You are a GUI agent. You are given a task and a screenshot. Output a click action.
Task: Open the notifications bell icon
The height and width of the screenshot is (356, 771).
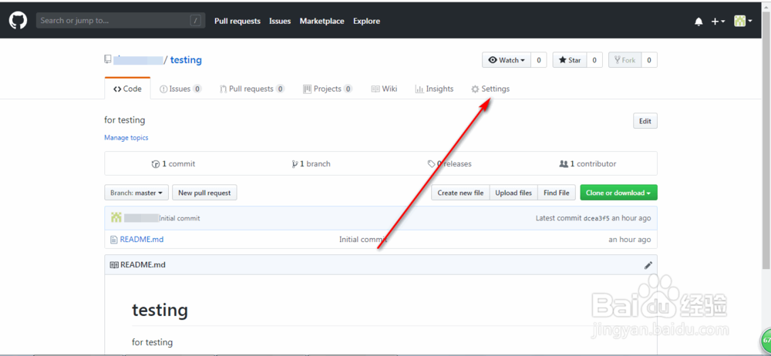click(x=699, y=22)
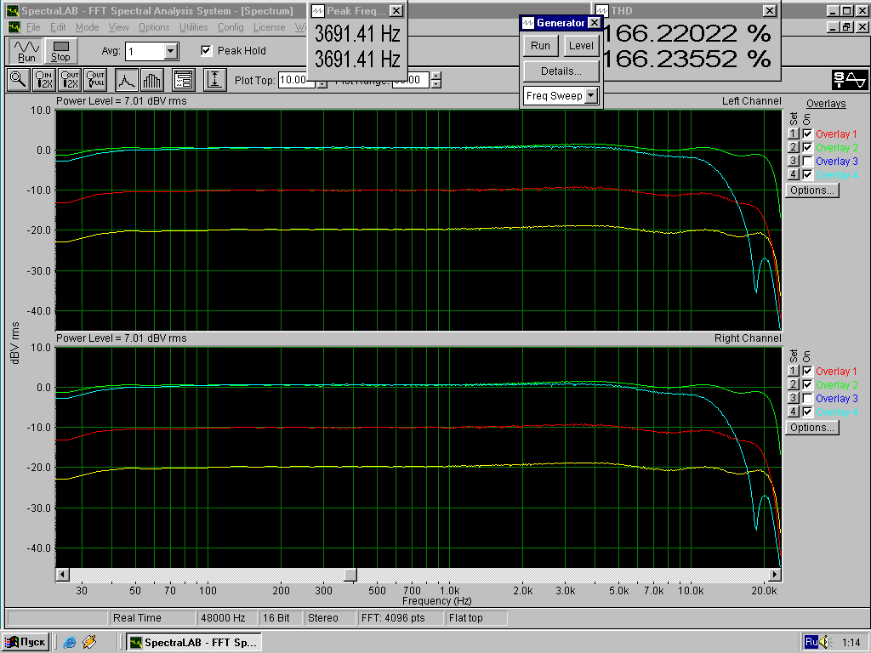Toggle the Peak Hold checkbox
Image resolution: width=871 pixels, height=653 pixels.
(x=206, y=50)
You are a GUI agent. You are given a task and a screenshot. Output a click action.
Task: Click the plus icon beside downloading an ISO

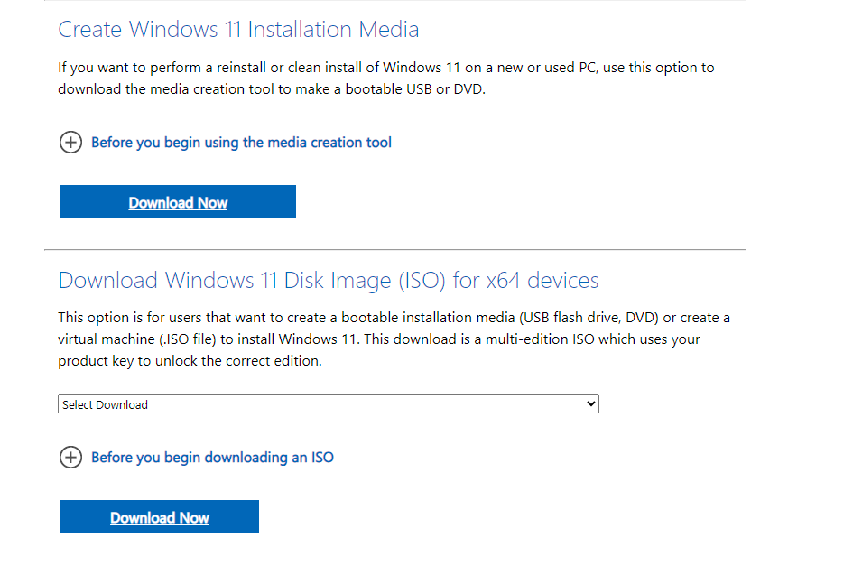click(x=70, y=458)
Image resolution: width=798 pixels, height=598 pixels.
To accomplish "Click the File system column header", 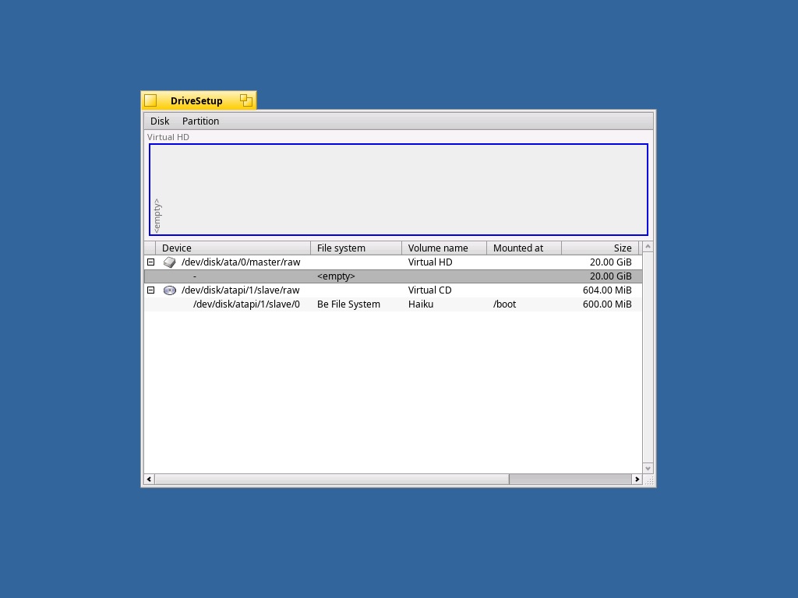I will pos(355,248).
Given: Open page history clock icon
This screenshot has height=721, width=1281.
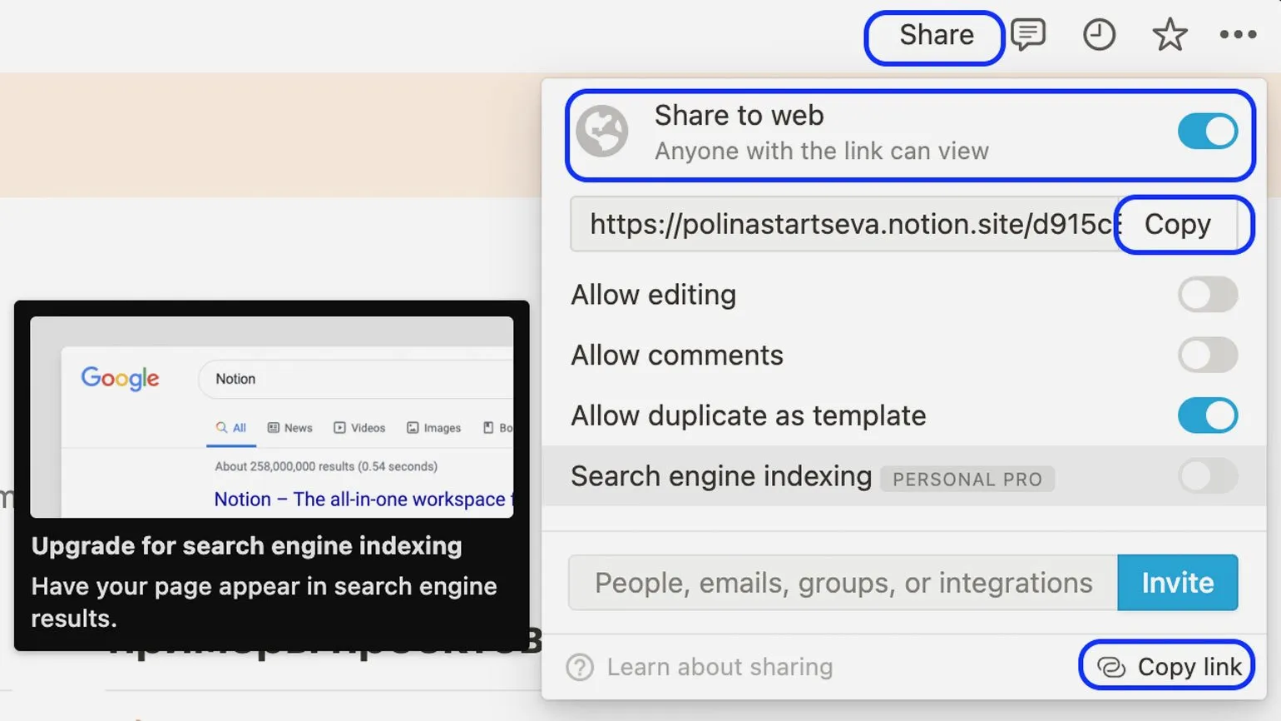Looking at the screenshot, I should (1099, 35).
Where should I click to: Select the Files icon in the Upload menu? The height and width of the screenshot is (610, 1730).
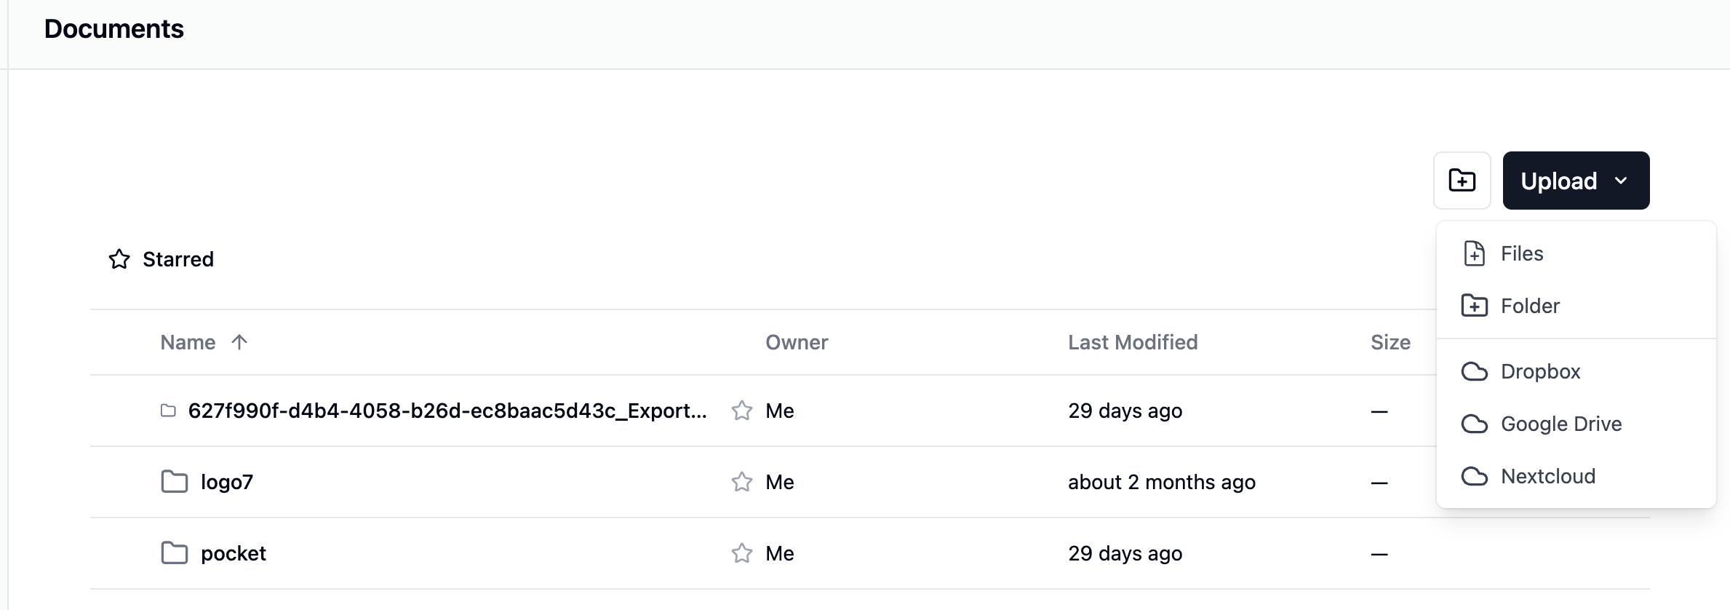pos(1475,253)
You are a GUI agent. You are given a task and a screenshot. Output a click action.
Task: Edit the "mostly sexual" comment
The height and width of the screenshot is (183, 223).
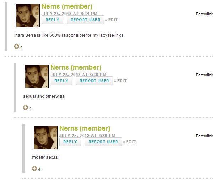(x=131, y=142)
--------------------
Restate word for word the lines that begin at the one containing "Task: Edit the" and end with the final line of the records. Pictures stay out.

Task: Edit the "mostly sexual" comment
The height and width of the screenshot is (183, 223).
(x=131, y=142)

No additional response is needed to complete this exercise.